Meta-Memory Curator
Ki · Reasoning
The Problem
Your model document retains every data point from the past five years without relevance scoring, all context is treated as equally important regardless of the current strategic question.
The Operation
This ability makes the model scan all context elements and classify each as relevant, marginal, or noise using meta indexing. Apply eviction policy, filter out noise to reduce distortion. Apply promotion rule, rank retained context by informativeness and weight high-value items above low-value ones. Trace how each retained element influences the conclusion. Never allow irrelevant context to distort reasoning. The reasoning applies a formal computation: context weight = informativeness rank * relevance to goal. Allow irrelevant context distort reasoning is rejected.
The Structure
Structurally, this is a convergence funnel where multiple candidates enter, evidence narrows them, and only survivors exit. It keeps running until the answer stops changing between iterations.

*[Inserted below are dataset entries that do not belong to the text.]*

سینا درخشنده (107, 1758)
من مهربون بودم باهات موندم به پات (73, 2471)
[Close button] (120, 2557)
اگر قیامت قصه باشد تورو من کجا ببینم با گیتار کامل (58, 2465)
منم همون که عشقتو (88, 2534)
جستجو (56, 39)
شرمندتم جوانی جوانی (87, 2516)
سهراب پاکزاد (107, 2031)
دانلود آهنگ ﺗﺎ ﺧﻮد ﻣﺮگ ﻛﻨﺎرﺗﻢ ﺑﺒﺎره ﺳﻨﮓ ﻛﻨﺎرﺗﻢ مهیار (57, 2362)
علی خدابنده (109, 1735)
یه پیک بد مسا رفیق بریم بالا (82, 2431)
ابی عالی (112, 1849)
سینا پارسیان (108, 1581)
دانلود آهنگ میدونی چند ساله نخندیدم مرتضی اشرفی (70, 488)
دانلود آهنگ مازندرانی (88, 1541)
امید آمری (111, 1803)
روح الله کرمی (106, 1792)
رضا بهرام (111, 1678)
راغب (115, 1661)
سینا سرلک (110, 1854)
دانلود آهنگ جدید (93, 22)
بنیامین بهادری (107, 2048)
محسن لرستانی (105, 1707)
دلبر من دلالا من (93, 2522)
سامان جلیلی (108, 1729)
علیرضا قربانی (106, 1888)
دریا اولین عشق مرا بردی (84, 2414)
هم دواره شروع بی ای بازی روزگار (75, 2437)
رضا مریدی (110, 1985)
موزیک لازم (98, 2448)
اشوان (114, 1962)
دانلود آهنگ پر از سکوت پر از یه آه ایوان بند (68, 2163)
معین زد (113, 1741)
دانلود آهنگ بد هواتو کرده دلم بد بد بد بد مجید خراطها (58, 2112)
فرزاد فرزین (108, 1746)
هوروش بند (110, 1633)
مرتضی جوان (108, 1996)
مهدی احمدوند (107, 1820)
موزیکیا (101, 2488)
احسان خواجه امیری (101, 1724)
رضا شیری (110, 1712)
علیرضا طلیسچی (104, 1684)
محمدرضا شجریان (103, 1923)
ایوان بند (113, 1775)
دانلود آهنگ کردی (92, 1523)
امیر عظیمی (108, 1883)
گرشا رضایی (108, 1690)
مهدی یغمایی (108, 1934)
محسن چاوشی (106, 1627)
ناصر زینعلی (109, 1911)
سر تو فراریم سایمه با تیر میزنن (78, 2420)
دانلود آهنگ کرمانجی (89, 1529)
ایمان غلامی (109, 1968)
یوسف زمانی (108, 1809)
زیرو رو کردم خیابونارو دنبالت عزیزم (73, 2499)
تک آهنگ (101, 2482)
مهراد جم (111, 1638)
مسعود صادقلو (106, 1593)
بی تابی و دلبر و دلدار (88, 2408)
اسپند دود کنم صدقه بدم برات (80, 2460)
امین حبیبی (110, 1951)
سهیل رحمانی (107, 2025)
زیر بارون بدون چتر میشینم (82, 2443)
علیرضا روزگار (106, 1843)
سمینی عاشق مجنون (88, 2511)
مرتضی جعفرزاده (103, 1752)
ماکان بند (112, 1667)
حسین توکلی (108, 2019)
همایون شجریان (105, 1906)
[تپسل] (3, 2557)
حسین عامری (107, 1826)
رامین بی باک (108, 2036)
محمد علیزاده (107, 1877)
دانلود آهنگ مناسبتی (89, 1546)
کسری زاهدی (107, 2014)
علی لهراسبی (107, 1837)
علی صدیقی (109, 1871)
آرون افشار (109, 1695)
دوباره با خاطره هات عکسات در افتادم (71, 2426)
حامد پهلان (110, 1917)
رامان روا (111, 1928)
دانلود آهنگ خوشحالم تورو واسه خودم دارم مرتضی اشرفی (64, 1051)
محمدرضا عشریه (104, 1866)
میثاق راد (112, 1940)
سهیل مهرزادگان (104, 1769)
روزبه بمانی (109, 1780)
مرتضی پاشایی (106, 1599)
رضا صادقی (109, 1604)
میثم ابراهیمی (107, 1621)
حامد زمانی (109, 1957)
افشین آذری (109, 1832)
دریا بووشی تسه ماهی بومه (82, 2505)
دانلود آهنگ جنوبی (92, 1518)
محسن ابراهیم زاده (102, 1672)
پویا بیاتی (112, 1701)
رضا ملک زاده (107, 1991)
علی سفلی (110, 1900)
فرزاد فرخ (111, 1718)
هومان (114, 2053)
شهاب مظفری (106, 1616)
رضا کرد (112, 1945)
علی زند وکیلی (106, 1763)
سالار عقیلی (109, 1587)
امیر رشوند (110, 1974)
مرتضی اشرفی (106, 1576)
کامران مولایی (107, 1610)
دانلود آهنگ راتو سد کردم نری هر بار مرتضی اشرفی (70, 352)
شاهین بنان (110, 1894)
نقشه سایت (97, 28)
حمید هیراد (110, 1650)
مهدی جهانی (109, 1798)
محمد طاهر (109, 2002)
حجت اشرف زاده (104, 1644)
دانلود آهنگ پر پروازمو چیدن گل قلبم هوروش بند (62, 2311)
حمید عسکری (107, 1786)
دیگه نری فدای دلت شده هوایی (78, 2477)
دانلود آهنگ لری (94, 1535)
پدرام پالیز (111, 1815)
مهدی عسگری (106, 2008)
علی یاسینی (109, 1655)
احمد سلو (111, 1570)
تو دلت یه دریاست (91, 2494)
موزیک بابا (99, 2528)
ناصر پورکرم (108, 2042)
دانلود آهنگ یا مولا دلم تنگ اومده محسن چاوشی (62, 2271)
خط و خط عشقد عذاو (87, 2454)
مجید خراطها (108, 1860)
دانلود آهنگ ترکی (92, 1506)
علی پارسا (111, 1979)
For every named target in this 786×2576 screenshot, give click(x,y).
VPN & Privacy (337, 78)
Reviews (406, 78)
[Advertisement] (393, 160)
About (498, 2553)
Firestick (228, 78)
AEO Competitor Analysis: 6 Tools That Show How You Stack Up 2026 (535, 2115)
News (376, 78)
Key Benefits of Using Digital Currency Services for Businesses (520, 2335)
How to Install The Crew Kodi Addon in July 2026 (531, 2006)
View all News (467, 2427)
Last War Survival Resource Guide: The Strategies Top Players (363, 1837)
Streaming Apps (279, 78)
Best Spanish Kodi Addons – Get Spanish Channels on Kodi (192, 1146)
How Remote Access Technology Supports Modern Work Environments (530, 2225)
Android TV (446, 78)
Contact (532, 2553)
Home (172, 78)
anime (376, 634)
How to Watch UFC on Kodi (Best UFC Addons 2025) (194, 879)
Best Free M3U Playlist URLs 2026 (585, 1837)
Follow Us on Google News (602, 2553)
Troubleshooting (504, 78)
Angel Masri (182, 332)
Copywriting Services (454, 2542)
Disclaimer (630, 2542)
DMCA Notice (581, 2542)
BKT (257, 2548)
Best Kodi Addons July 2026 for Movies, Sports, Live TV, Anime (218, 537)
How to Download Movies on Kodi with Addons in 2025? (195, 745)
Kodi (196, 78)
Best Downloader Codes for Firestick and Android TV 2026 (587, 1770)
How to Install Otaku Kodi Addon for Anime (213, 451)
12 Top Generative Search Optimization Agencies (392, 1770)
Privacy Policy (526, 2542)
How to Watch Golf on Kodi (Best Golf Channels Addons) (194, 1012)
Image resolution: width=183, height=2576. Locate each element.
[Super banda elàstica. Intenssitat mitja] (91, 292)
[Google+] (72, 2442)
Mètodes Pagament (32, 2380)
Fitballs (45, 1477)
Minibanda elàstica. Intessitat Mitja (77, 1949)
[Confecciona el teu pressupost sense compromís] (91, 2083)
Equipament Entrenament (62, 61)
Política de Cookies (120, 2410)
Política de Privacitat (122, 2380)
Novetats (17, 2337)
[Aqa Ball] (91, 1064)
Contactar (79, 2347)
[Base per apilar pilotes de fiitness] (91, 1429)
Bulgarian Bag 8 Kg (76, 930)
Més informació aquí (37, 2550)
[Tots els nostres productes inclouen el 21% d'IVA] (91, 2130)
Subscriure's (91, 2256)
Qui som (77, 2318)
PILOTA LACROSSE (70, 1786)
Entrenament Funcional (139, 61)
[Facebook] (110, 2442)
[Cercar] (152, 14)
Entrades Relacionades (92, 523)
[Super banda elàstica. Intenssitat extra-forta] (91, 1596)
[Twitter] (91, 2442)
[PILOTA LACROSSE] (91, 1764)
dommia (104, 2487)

If all available context is retained at equal weight without filtering out information irrelevant to the current question, context curation has failed.
Haki · Reasoning-Multi
Cross-Domain Suppression
In Haki mode, the API retrieves the primary ability first, then fans out to three synergy roles that compound its reasoning.
When retrieved in Haki mode, the primary ability is augmented with failure guards extracted from 3 abilities in different cognitive domains. Each guard blocks a specific reasoning failure the primary alone wouldn't catch. A self-check forces verification before output. The result is cross-domain coverage that no single ability can reach alone.